▶ PROBLEM REQUIREMENTS: Rewrite only the material between the lines holding "Předvolby [button] (812, 1482)" and "francesco orini (107, 30)", inclusive, replacing "Harvest" with "Vintage" and leaving everything else unchanged.

▶ ENTRIES SUPPLIED:
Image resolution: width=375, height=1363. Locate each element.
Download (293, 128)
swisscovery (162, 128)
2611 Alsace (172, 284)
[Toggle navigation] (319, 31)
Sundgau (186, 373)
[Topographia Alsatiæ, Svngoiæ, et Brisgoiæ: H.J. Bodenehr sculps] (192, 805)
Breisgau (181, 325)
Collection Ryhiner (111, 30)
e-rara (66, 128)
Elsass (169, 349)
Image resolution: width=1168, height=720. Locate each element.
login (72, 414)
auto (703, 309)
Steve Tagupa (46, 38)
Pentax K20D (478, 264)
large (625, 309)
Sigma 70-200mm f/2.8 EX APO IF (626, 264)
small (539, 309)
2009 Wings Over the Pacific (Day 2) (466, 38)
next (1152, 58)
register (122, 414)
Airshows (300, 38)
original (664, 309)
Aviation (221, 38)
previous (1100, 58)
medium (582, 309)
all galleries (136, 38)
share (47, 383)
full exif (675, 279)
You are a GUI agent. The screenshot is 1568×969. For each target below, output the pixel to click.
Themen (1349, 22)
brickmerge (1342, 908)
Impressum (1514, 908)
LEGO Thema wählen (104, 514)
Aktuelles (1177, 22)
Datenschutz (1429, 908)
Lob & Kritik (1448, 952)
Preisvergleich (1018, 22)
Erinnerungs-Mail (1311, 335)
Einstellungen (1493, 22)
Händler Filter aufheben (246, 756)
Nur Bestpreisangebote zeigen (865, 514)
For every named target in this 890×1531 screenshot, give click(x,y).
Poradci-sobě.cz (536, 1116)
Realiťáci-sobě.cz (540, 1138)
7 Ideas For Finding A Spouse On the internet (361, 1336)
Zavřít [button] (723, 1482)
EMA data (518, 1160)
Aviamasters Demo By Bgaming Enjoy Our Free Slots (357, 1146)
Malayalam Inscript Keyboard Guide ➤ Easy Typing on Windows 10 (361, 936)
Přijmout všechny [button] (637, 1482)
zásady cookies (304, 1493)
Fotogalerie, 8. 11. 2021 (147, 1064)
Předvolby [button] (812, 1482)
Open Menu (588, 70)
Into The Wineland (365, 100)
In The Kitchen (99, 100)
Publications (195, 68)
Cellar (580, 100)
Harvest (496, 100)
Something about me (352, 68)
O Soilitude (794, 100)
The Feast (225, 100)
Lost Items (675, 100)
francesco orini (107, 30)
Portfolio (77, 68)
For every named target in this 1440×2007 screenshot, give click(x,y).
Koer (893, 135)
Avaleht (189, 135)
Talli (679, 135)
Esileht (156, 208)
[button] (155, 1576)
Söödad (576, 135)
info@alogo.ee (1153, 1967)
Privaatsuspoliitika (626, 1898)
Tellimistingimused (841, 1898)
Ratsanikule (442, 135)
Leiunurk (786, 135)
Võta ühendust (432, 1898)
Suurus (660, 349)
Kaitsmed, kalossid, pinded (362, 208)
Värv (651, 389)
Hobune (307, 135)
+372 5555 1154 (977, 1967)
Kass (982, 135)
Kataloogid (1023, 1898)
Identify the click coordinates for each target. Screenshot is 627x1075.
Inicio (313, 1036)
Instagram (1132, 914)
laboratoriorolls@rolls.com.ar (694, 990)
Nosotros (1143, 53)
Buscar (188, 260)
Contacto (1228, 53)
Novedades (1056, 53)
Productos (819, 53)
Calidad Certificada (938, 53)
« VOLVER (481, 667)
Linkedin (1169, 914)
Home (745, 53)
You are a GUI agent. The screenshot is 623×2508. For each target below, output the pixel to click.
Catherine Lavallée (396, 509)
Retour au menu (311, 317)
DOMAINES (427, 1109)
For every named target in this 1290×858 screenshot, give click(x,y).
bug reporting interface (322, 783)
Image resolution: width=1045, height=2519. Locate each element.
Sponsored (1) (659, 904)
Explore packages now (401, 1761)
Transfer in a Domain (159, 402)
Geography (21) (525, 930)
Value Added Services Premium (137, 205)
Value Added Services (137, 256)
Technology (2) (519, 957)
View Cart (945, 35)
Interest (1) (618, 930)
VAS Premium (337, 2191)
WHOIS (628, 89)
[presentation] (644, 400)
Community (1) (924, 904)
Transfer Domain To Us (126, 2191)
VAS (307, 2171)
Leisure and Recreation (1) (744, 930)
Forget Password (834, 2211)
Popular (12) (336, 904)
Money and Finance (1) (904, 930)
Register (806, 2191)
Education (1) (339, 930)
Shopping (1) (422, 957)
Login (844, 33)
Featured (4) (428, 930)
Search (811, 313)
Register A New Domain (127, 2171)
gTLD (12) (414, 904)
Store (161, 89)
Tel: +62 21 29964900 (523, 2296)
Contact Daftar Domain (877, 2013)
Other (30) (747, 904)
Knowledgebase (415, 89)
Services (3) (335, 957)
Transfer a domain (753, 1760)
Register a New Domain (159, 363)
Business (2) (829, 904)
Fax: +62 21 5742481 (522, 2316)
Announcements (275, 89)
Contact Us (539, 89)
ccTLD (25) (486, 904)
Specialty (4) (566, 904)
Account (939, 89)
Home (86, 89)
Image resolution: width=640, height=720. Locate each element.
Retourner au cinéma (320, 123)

▶ THE COMPLETED TASK:
Předvolby [button] (812, 1482)
Open Menu (588, 70)
Into The Wineland (365, 100)
In The Kitchen (99, 100)
Publications (195, 68)
Cellar (580, 100)
Vintage (496, 100)
Something about me (352, 68)
O Soilitude (794, 100)
The Feast (225, 100)
Lost Items (675, 100)
francesco orini (107, 30)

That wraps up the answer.